The letter came to Dr. Hartman at a time that was close to the shootings at Columbine High School in Colorado. Dr. Hartman was trained to be on alert for the type of traits that might be exhibited by a person who would do violence at a school. Those traits include antisocial behavior and failure to follow procedures, two traits exhibited by Respondent during her tenure at St. Lucie Elementary School. Further concern arose because this was a time when some United States Postal workers had assaulted, shot and killed their supervisors and some innocent bystanders.

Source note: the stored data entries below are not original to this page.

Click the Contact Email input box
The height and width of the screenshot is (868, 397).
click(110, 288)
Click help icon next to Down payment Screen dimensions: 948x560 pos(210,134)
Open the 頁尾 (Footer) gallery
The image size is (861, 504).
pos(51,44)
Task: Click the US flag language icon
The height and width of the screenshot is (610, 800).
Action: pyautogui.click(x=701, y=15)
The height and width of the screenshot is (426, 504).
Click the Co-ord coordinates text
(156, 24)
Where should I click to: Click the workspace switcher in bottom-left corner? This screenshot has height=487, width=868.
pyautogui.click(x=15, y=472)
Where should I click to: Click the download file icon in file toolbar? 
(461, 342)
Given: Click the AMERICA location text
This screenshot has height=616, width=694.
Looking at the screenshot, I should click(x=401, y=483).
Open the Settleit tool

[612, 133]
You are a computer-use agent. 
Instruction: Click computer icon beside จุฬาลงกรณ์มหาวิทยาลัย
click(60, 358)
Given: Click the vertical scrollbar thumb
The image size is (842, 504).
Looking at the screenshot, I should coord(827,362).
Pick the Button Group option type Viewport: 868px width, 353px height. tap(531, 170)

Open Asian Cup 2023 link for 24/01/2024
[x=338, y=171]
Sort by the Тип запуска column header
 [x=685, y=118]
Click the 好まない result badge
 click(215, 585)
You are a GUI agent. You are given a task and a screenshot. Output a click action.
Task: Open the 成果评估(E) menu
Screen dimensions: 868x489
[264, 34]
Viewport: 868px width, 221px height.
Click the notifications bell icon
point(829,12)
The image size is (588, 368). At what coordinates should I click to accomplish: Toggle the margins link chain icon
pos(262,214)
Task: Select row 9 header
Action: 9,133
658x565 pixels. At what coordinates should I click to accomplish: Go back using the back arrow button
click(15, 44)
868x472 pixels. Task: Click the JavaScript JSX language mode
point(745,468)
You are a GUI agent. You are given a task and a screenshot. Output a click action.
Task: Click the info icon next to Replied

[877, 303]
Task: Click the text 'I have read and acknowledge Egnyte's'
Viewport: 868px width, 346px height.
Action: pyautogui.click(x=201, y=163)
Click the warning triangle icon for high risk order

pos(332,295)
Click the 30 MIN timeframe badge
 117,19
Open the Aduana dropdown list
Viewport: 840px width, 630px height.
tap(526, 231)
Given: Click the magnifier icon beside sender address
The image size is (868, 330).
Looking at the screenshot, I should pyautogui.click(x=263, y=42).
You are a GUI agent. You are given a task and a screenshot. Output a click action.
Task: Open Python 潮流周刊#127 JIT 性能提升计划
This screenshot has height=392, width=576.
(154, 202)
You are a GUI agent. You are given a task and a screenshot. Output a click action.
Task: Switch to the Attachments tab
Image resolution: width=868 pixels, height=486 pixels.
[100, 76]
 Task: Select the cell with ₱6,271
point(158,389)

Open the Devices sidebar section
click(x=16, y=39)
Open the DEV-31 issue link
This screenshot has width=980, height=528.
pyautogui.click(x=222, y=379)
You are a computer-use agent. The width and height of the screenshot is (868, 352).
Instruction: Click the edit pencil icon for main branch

As a result of her concerns, Dr. Hartman contacted Ms. Grinstead who put her in touch with Dave Morris, head of security for the St. Lucie County School District. Mr. Morris arranged for a school resource officer to follow Dr. Hartman around the next school day, August 20, 1999. At the end of the day, Assistant School Superintendent, Russell Anderson, spoke with Respondent and informed her that if she wanted to resign, she must leave the school premises, and the resignation would be accepted at the next School Board meeting.
During the meeting with Respondent, Mr. Anderson discussed her claims of harassment with her and offered her the chance to file a formal complaint for harassment against Dr. Hartman. Also, Respondent’s union representative, Ms. Clara Cook, informed her that she could file a formal complaint, yet Respondent declined to do so.
Based upon his safety concerns, Mr. Anderson asked the school resource officer, Mr. McGee, to escort Respondent off campus. He then drafted a Notice of Temporary Duty Assignment which informed Respondent that she is “further prohibited from being on any school district property.”
Respondent requested to rescind her resignation on August 23, 1999.
On August 24, 1999, Respondent’s letter of resignation was rescinded and she was suspended without pay by the St. Lucie County School District.
On October 6, 1999, Respondent was suspended without pay and notified that the St. Lucie County School District would recommend that she be terminated at the next School Board meeting based on her violation of School Board policies.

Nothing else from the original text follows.